**What the task asks**
Output every line of the records below verbatim, omitting the pictures.

**Data shown**

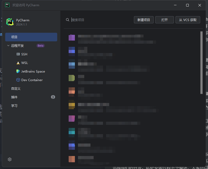The width and height of the screenshot is (208, 169).
Task: Open the 自定义 section
Action: (x=16, y=88)
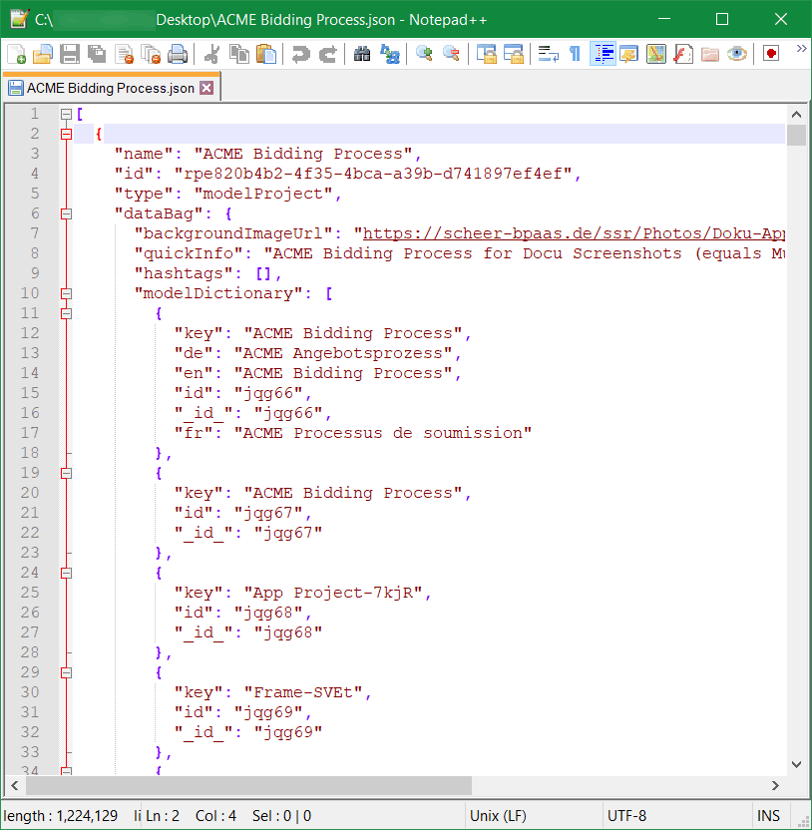The width and height of the screenshot is (812, 832).
Task: Enable file monitoring with the eye icon
Action: [x=736, y=54]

**Exercise solution**
The width and height of the screenshot is (208, 169).
Task: Open the 自定义 section
Action: (x=16, y=88)
The width and height of the screenshot is (812, 832).
Task: Enable file monitoring with the eye icon
Action: [x=736, y=54]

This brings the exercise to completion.